O Tratado de Não-Proliferação Nuclear (TNP), em vigor desde 1970, reconhece apenas cinco países como possuidores legítimos de armas nucleares: Estados Unidos, Rússia, China, França e Reino Unido — todos membros permanentes do Conselho de Segurança da ONU. Esses países testaram armas antes de 1967 e, em troca do direito à posse, assumiram o compromisso de buscar o desarmamento e permitir o uso pacífico da energia nuclear por outros Estados.

Atualmente, nove países possuem arsenais nucleares, embora nem todos sejam reconhecidos oficialmente pelo TNP:

  • Estados Unidos: cerca de 5.244 ogivas. É um dos cinco Estados reconhecidos oficialmente pelo TNP como possuidores legítimos de armas nucleares.
     
  • Rússia: aproximadamente 5.889 ogivas. Também reconhecida oficialmente pelo TNP e detentora do maior arsenal nuclear do mundo.
     
  • China: cerca de 410 ogivas. Outro Estado nuclear oficial segundo o TNP.
     
  • França: possui em torno de 290 ogivas. Também faz parte dos cinco Estados nucleares oficiais do tratado.
     
  • Reino Unido: cerca de 225 ogivas. Estado reconhecido pelo TNP.
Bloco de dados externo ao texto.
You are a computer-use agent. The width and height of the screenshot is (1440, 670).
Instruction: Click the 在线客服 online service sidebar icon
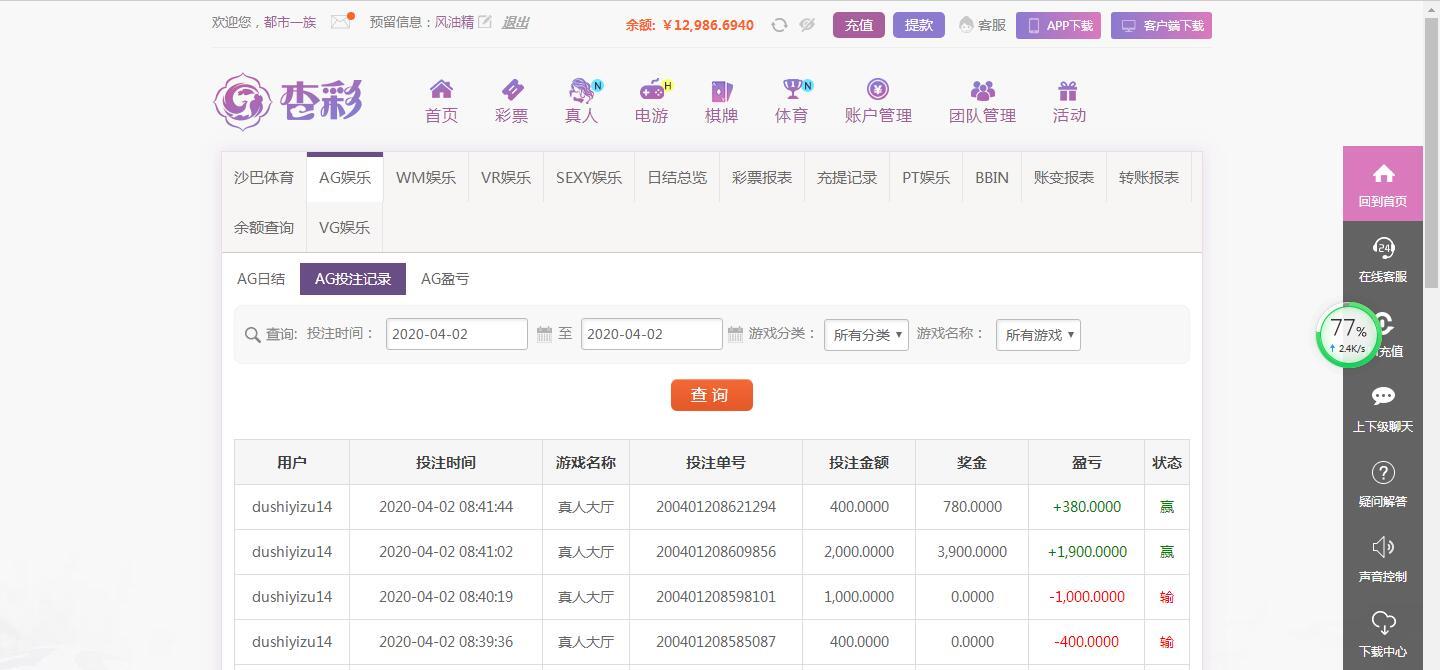click(x=1383, y=258)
Além dos cinco reconhecidos, quatro outros países também detêm armas nucleares, mas estão fora do escopo legal do tratado:

  • Índia: aproximadamente 164 ogivas. Nunca aderiu ao TNP.
     
  • Paquistão: cerca de 170 ogivas. Também está fora do tratado.
     
  • Israel: estima-se que possua cerca de 90 ogivas, embora o país nunca tenha confirmado oficialmente seu programa nuclear e nunca tenha assinado o TNP.
     
  • Coreia do Norte: cerca de 50 ogivas. O país retirou-se formalmente do TNP em 2003 e vem realizando testes desde 2006.
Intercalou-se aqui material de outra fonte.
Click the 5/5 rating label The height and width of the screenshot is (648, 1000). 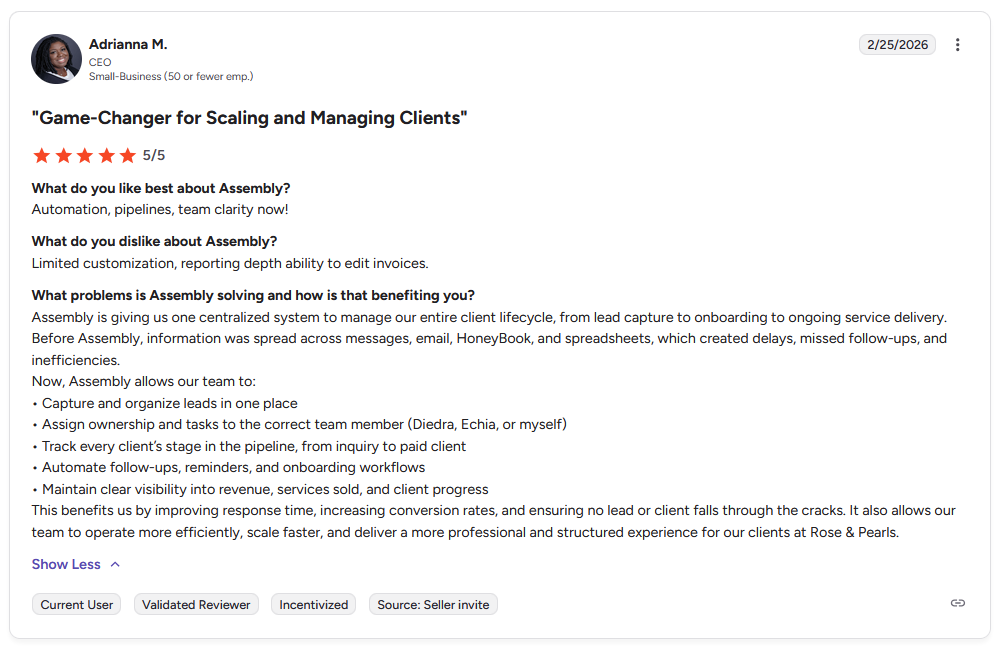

Entre os países que assinaram o TNP como “não-nucleares” — incluindo Brasil, Argentina, África do Sul e nações da América Latina, África e Sudeste Asiático — há a proibição legal de desenvolver, adquirir ou abrigar armas atômicas.

Legado e advertência

Richard Garwin representou uma geração de cientistas que enfrentou o dilema ético de criar instrumentos de destruição em massa e, ao mesmo tempo, tentar contê-los. Ele rejeitou o estrelato, preferindo atuar nos bastidores, e consagrou sua vida à missão de reduzir os riscos de uma catástrofe nuclear.

Morreu como símbolo de uma era que misturou genialidade científica, poder destrutivo e responsabilidade moral. Seu legado é um lembrete urgente: a ciência pode tanto construir quanto salvar, e seu uso ético é o verdadeiro teste da humanidade.